China begins inquiries into weekend COVID-19 protests

China COVID-19 protests

A person is detained by police officers during a demonstration against coronavirus disease (COVID-19) restrictions in Hangzhou, China in this still image taken from a video released November 28, 2022. Video obtained by Reuters/via REUTERS

BEIJING — Chinese authorities have begun inquiries into some of the people who gathered at weekend protests against COVID-19 curbs, three people who were at the Beijing demonstrations told Reuters, as police remained out in numbers on the city’s streets.

In one case, a caller identifying as a police officer in the Chinese capital asked the protester to show up at a police station on Tuesday to deliver a written record of their activities on Sunday night.

In another, a student was contacted by their college and asked if they had been in the area where events took place and to provide a written account.

“We are all desperately deleting our chat history,” one Beijing protester who declined to be identified, told Reuters.

**********

## WORK REQUEST 1:
In the article about China's inquiries into the weekend COVID-19 protests, what did a caller identifying as a Beijing police officer ask one protester to do?
## WORK REQUEST 2:
Carry the article on China's inquiries into the COVID-19 protests forward from its final quoted sentence.

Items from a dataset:
**********

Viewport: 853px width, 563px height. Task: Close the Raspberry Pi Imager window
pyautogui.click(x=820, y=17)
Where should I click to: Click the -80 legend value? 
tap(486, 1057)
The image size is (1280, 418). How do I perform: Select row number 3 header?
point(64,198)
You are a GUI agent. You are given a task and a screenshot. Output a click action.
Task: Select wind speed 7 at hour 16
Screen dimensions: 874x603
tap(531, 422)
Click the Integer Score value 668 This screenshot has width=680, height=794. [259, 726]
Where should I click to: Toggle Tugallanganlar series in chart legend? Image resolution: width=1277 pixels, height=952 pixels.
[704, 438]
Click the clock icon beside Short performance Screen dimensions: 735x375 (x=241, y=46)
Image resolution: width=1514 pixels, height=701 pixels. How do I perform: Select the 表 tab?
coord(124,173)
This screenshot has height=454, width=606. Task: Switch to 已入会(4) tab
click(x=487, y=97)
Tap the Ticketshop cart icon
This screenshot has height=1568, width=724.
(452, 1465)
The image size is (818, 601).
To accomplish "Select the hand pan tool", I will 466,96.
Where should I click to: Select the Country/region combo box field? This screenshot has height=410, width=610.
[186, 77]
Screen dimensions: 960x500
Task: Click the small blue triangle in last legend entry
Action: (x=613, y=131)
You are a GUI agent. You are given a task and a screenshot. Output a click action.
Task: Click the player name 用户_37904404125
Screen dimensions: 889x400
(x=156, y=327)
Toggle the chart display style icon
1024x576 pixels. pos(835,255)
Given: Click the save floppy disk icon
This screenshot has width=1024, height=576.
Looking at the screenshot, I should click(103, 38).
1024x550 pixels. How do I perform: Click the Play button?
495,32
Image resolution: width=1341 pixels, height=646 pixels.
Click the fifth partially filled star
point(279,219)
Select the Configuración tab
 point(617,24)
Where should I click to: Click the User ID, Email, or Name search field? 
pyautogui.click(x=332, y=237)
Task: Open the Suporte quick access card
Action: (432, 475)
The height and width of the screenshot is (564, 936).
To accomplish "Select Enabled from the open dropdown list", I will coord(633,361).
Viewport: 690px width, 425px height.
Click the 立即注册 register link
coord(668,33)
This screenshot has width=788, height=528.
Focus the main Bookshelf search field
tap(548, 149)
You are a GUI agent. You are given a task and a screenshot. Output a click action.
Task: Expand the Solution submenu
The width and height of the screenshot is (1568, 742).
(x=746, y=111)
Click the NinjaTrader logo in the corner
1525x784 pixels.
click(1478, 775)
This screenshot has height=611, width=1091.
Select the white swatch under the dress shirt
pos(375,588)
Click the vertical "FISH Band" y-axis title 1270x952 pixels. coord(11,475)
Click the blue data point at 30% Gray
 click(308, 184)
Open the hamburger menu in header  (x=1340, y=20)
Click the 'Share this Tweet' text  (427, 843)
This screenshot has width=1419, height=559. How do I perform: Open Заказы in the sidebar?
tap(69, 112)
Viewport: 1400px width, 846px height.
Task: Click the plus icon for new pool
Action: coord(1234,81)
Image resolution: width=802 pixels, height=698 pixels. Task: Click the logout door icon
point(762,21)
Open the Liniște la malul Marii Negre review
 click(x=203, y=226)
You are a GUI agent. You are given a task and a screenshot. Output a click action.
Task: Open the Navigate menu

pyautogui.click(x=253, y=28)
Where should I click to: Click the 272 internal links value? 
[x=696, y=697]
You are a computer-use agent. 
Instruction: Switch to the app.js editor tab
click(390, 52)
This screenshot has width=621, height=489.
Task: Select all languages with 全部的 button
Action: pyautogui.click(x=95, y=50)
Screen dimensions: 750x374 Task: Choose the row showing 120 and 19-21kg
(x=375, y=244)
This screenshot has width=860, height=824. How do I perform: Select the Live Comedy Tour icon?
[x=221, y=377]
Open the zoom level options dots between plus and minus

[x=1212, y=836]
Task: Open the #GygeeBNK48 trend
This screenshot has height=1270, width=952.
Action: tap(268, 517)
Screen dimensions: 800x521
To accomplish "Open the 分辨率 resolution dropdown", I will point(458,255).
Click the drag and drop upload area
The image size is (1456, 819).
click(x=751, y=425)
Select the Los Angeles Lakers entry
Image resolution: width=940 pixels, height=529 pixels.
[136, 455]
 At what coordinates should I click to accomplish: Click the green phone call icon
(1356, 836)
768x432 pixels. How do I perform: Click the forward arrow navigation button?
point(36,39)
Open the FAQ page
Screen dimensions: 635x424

**********

## WRITTEN RESPONSE 1:
The caller asked the protester to show up at a police station on Tuesday to deliver a written record of their activities on Sunday night.

## WRITTEN RESPONSE 2:
“There are just too many police. Police came to check the ID of one of my friends and then took her away. We don’t know why. A few hours later they released her.”

Beijing’s Public Security Bureau did not immediately respond to a request for comment.

Simmering discontent with COVID prevention policies three years into the pandemic ignited into broader protests in cities thousands of miles apart over the weekend.

Mainland China’s biggest wave of civil disobedience since Xi Jinping took power a decade ago comes as the number of COVID cases hit record highs daily and large parts of several cities face new lockdowns.

COVID in China keeps spreading despite the efforts of most of its 1.4 billion people to prevent transmission by adhering to a zero-COVID policy of eradicating all outbreaks and maintaining tight border controls.

The lockdowns have exacerbated one of the sharpest slowdowns in growth China has suffered in decades, disrupting global supply chains and roiling financial markets.

In Hangzhou, the capital of the eastern province of Zhejiang, videos on social media which Reuters could not independently verify showed hundreds of police occupying a large square on Monday night, preventing people from congregating.

One video showed police, surrounded by a small crowd of people holding smartphones, making an arrest while others tried to pull back the person being detained.

Hangzhou police did not immediately reply to a request for comment.

In Shanghai and Beijing, police were patrolling areas where some groups on the Telegram messaging service had suggested people gather again. The police presence on Monday evening and night ensured no gatherings took place.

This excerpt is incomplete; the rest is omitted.